Data entries start

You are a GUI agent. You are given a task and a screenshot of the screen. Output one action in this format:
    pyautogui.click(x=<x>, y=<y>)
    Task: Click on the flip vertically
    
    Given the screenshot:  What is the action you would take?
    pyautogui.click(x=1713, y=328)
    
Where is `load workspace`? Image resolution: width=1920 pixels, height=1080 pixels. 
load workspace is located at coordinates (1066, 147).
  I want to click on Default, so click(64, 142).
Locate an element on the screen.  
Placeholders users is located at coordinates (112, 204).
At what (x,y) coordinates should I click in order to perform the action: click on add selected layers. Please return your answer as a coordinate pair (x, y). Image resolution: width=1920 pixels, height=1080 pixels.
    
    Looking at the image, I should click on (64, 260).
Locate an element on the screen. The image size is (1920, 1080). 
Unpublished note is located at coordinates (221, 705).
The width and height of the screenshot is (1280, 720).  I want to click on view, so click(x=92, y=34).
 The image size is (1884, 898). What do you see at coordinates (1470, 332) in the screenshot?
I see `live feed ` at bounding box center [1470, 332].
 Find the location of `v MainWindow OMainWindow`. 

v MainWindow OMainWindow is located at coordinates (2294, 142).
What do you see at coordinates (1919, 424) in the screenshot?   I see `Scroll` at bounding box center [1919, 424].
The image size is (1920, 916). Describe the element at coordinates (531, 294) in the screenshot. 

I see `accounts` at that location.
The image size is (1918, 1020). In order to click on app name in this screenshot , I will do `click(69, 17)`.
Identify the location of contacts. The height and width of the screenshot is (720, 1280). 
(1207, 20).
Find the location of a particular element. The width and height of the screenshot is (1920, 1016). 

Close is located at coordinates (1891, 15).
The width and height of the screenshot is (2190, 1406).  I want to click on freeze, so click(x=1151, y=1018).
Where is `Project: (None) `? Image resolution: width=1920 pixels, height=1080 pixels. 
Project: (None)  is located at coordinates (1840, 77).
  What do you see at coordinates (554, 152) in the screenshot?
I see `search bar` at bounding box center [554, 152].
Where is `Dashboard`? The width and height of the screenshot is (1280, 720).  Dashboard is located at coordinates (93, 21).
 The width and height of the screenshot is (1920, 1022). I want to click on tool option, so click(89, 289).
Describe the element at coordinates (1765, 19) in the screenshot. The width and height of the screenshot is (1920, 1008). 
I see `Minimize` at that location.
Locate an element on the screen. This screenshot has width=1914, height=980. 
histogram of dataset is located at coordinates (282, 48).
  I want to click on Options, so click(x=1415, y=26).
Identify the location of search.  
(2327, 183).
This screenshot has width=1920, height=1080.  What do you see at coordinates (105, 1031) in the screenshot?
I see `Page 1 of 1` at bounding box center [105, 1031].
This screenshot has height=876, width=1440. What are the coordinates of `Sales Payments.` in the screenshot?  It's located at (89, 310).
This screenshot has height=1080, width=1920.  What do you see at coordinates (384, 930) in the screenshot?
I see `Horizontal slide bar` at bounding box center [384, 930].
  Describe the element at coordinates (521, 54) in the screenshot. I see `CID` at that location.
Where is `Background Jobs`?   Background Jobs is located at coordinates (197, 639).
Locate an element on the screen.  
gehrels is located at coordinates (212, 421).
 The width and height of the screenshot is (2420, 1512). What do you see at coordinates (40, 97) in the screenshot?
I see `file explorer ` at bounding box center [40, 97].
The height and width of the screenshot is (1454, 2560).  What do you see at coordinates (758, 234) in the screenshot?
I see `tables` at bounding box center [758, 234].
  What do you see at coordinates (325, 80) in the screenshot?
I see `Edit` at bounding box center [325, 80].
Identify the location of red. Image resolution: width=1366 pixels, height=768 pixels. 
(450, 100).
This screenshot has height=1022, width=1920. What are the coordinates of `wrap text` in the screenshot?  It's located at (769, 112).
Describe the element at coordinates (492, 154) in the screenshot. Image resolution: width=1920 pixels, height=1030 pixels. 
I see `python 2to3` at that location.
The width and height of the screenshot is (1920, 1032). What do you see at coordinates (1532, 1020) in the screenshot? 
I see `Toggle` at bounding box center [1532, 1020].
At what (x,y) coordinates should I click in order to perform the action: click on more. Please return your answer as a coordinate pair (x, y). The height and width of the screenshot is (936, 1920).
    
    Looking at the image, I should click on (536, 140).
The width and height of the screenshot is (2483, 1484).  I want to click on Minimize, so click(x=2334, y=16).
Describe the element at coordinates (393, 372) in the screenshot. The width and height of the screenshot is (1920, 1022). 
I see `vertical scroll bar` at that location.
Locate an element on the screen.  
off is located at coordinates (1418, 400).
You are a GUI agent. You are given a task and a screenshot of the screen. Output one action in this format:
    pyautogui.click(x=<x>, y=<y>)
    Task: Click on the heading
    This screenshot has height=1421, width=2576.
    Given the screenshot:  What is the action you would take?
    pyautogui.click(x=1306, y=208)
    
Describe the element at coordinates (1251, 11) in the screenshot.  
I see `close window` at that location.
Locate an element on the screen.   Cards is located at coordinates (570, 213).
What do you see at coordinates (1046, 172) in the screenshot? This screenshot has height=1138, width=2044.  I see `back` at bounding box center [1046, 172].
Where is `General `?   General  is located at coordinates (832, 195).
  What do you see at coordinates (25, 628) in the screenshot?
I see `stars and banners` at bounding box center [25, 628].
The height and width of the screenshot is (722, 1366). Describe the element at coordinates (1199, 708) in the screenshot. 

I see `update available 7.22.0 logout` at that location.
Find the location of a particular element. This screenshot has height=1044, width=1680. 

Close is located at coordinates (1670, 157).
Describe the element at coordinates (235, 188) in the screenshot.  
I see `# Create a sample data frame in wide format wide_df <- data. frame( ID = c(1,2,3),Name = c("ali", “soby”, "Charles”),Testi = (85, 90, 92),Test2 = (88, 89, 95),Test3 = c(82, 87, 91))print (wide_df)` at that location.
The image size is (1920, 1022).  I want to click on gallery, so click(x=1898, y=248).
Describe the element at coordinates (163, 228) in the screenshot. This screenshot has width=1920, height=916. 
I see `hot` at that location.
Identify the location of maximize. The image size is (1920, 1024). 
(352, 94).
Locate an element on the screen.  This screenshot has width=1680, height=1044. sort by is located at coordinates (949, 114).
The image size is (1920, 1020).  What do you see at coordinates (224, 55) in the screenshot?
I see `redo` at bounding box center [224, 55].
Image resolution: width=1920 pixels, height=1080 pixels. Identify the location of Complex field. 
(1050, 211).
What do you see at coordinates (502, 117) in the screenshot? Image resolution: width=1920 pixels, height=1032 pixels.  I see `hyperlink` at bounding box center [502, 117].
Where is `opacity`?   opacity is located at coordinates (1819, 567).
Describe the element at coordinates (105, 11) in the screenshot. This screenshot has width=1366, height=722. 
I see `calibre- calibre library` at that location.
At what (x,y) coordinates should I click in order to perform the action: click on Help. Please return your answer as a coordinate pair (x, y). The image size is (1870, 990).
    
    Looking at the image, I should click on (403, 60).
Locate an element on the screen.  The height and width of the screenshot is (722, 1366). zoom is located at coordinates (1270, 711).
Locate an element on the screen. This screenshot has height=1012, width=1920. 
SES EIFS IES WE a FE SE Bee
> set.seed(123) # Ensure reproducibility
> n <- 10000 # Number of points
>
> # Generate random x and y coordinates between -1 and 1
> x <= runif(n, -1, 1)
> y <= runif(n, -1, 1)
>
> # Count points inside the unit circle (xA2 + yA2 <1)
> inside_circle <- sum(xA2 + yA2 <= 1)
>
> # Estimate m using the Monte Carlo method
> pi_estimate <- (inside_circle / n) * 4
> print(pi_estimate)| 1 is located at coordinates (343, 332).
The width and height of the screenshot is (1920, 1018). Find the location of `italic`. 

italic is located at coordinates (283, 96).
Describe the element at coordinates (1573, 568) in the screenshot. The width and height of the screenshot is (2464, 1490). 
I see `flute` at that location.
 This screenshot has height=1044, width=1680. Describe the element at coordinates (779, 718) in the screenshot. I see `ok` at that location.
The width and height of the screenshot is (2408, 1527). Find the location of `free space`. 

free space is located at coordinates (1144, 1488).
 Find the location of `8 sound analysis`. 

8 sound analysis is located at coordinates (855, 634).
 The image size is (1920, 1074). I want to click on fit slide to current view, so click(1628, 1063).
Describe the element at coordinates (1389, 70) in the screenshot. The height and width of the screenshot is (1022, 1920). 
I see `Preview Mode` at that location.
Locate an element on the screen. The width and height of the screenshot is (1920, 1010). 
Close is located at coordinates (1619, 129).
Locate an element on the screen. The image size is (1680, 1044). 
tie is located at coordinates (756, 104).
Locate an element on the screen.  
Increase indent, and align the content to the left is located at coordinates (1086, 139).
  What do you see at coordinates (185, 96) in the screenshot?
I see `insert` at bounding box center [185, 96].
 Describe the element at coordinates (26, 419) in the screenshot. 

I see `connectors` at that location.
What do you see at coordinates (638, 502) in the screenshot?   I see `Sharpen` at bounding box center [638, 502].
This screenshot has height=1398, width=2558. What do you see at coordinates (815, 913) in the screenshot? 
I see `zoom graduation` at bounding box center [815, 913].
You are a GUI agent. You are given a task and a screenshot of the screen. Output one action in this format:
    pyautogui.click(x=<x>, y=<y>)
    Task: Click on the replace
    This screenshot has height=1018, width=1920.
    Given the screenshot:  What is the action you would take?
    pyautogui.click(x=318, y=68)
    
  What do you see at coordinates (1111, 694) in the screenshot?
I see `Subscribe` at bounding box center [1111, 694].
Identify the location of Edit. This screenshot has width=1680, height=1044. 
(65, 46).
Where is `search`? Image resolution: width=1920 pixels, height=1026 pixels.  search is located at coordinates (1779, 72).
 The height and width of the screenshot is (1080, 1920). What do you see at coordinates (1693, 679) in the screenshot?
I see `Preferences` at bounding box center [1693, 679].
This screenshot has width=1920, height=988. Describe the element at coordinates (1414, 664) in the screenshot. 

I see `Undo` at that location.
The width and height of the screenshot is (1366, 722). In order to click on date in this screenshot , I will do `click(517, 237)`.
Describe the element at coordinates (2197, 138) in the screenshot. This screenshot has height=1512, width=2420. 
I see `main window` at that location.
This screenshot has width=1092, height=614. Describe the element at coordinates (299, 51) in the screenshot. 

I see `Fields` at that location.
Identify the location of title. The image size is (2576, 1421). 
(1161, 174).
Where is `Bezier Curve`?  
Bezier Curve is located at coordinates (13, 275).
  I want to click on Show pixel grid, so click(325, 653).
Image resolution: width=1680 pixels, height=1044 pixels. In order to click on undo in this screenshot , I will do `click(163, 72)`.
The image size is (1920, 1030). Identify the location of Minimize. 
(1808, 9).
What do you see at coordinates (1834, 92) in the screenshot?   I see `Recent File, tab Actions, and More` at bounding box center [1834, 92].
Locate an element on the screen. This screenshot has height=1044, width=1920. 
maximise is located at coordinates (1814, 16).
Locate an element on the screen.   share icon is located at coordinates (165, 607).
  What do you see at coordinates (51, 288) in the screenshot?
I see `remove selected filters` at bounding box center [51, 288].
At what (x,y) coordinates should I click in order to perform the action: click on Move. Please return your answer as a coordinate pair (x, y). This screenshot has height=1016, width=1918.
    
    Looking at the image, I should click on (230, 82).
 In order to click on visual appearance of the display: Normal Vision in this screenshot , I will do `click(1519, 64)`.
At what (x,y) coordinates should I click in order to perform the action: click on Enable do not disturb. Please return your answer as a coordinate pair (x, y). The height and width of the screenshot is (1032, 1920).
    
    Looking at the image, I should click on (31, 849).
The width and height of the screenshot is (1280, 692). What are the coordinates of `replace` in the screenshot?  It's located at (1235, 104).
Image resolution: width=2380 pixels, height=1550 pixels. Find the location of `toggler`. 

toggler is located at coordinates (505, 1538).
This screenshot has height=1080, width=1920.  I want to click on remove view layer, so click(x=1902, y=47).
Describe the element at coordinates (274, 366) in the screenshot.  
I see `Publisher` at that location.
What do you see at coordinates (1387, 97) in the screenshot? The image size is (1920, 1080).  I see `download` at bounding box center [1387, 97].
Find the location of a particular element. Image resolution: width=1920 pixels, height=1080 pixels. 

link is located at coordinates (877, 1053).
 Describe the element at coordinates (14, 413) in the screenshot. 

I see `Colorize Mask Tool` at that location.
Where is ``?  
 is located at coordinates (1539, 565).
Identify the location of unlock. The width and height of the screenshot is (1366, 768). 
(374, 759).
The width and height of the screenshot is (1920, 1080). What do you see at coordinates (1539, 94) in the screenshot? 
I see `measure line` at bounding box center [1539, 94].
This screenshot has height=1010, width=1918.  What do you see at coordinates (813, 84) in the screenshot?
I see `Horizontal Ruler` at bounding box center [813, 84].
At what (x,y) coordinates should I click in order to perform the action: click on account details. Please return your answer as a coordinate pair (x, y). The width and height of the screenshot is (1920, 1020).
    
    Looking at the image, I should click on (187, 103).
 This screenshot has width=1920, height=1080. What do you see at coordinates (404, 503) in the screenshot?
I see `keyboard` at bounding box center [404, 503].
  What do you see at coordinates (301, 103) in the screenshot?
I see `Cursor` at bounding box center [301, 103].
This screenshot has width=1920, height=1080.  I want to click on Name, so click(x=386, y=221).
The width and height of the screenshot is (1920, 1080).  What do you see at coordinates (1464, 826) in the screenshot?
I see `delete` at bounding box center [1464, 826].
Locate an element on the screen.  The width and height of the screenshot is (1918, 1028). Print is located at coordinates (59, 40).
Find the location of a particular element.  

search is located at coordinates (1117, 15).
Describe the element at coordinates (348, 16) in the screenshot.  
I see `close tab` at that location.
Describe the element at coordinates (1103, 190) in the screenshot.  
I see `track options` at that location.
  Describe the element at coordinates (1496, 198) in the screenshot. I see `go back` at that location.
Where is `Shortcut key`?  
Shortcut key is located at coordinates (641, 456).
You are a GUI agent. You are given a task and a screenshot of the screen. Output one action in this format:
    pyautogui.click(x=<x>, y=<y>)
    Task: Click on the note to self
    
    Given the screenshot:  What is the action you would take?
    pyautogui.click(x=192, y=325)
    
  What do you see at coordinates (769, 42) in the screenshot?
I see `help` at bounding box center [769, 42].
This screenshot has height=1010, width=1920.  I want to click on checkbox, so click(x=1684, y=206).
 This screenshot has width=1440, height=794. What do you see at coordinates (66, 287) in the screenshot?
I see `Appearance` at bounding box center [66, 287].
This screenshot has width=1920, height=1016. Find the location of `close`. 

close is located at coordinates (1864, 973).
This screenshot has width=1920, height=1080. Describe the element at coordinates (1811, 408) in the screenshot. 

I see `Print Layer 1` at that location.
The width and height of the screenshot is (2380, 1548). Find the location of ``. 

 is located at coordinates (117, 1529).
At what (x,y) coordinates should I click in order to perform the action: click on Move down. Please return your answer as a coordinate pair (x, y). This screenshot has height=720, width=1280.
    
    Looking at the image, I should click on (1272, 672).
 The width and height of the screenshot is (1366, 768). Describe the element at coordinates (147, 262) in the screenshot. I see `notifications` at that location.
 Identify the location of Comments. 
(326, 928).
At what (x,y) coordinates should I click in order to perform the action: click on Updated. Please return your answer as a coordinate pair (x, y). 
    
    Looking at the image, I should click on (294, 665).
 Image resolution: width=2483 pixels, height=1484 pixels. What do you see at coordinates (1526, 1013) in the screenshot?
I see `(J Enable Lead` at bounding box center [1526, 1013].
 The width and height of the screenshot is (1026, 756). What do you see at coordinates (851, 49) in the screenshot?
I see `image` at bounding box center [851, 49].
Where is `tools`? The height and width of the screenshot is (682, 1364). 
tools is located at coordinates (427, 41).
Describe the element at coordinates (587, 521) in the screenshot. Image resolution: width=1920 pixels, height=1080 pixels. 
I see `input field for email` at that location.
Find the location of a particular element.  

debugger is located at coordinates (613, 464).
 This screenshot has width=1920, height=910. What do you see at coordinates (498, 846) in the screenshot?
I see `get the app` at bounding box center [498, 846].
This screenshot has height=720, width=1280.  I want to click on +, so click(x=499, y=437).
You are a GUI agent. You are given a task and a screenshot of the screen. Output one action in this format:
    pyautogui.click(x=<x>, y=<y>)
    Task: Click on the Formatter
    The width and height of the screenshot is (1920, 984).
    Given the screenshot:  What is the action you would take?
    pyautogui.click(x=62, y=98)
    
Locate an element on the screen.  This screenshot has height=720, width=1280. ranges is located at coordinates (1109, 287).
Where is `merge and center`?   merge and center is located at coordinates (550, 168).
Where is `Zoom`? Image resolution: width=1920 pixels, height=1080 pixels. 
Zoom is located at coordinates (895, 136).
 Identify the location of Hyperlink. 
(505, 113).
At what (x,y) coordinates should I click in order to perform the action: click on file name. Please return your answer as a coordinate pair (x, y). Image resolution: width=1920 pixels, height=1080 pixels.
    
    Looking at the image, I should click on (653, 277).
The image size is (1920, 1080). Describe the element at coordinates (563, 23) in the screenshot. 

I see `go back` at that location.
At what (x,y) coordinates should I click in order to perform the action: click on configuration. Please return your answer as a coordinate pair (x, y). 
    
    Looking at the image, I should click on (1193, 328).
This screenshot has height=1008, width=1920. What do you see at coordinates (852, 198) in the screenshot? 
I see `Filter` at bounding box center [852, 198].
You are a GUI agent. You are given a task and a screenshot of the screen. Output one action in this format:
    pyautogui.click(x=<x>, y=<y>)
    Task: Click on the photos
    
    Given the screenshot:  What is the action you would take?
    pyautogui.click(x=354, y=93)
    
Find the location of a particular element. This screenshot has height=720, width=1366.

Data entries end

• Exercise task: Reproduce the items verbatim from their first line through the line that contains "The width and height of the screenshot is (2190, 1406).", including both of those lines.

• Worked solution:
You are a GUI agent. You are given a task and a screenshot of the screen. Output one action in this format:
    pyautogui.click(x=<x>, y=<y>)
    Task: Click on the flip vertically
    
    Given the screenshot:  What is the action you would take?
    pyautogui.click(x=1713, y=328)
    
Where is `load workspace`? Image resolution: width=1920 pixels, height=1080 pixels. 
load workspace is located at coordinates (1066, 147).
  I want to click on Default, so click(64, 142).
Locate an element on the screen.  
Placeholders users is located at coordinates (112, 204).
At what (x,y) coordinates should I click in order to perform the action: click on add selected layers. Please return your answer as a coordinate pair (x, y). Image resolution: width=1920 pixels, height=1080 pixels.
    
    Looking at the image, I should click on (64, 260).
Locate an element on the screen. The image size is (1920, 1080). 
Unpublished note is located at coordinates (221, 705).
The width and height of the screenshot is (1280, 720).  I want to click on view, so click(x=92, y=34).
 The image size is (1884, 898). What do you see at coordinates (1470, 332) in the screenshot?
I see `live feed ` at bounding box center [1470, 332].
 Find the location of `v MainWindow OMainWindow`. 

v MainWindow OMainWindow is located at coordinates (2294, 142).
What do you see at coordinates (1919, 424) in the screenshot?   I see `Scroll` at bounding box center [1919, 424].
The image size is (1920, 916). Describe the element at coordinates (531, 294) in the screenshot. 

I see `accounts` at that location.
The image size is (1918, 1020). In order to click on app name in this screenshot , I will do `click(69, 17)`.
Identify the location of contacts. The height and width of the screenshot is (720, 1280). 
(1207, 20).
Find the location of a particular element. The width and height of the screenshot is (1920, 1016). 

Close is located at coordinates (1891, 15).
The width and height of the screenshot is (2190, 1406).  I want to click on freeze, so click(x=1151, y=1018).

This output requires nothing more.